Memory sizes of python objects?
Erno Kuusela
erno-news at erno.iki.fi
Sun Mar 24 13:24:35 EST 2002
In article <3C9E06A0.EC4D51E3 at engcorp.com>, Peter Hansen
<peter at engcorp.com> writes:
| Erno Kuusela wrote:
||
|| In article <mailman.1016923416.31517.python-list at python.org>, "Clark C
|| . Evans" <cce at clarkevans.com> writes:
||
|| | Is there some rule of thumb that I can use to estimate,
|| | for example, take the character data you have and multiply by
|| | a factor of 4 to find the in-memory footprint of tuples, and
|| | each map is 1K plus 64 bytes per entry..
||
|| make a zillion of them, check memory usage increase with ps (or
|| equivalent on your platform), and divide by zillion.

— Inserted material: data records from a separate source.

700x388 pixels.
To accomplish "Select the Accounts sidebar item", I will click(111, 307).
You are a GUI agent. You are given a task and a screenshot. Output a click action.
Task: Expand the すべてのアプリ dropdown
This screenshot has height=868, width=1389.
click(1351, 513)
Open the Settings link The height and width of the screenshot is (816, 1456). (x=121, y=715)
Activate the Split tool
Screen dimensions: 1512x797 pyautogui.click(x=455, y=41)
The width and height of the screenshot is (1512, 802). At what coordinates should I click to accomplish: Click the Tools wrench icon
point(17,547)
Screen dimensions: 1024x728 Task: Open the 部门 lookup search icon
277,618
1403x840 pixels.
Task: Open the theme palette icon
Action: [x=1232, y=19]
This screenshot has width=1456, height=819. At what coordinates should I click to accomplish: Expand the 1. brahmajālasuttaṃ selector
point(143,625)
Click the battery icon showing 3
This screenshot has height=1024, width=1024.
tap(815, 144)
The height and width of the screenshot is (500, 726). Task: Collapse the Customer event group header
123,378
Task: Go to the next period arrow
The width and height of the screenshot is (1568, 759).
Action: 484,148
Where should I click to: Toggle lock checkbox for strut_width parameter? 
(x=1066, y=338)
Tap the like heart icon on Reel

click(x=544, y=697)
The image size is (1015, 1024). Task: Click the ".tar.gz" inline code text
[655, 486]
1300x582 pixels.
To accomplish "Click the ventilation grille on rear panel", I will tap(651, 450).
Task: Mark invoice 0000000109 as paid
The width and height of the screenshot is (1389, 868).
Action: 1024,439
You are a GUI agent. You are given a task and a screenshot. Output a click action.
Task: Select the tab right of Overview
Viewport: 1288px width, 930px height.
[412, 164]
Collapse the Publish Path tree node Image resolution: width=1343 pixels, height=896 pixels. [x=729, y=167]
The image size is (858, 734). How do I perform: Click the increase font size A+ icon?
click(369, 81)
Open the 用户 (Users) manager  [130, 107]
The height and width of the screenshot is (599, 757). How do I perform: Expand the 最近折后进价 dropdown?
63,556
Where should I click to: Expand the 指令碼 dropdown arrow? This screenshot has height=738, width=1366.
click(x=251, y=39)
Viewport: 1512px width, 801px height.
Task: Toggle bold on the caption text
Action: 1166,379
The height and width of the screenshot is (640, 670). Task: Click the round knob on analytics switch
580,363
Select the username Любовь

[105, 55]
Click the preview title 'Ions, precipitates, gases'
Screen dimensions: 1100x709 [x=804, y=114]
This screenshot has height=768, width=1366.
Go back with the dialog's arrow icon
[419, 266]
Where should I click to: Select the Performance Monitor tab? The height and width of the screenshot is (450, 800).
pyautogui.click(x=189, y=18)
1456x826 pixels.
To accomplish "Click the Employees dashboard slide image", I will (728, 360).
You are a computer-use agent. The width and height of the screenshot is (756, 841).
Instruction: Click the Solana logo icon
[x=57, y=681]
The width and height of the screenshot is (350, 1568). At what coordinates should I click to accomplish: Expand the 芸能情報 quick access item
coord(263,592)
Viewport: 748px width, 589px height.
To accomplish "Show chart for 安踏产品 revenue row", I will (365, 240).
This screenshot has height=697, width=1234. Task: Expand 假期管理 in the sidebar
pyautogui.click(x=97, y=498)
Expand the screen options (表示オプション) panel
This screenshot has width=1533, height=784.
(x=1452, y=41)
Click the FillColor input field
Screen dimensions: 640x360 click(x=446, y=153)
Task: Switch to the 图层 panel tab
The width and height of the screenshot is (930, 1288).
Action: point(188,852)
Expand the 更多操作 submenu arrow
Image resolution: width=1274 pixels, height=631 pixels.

| Keeping in mind Python's propensity for finding already-existing
| entities and binding to them instead of creating new objects.
| The difference in memory consumption between creating a list
| of size 1,000,000 filled with 0's and the same size list filled
| with integers from 0 to 999,999 is rather large...
you make it sound more mysterious than it is - only numbers under
100 and identifier-like string literals get interned, afaik.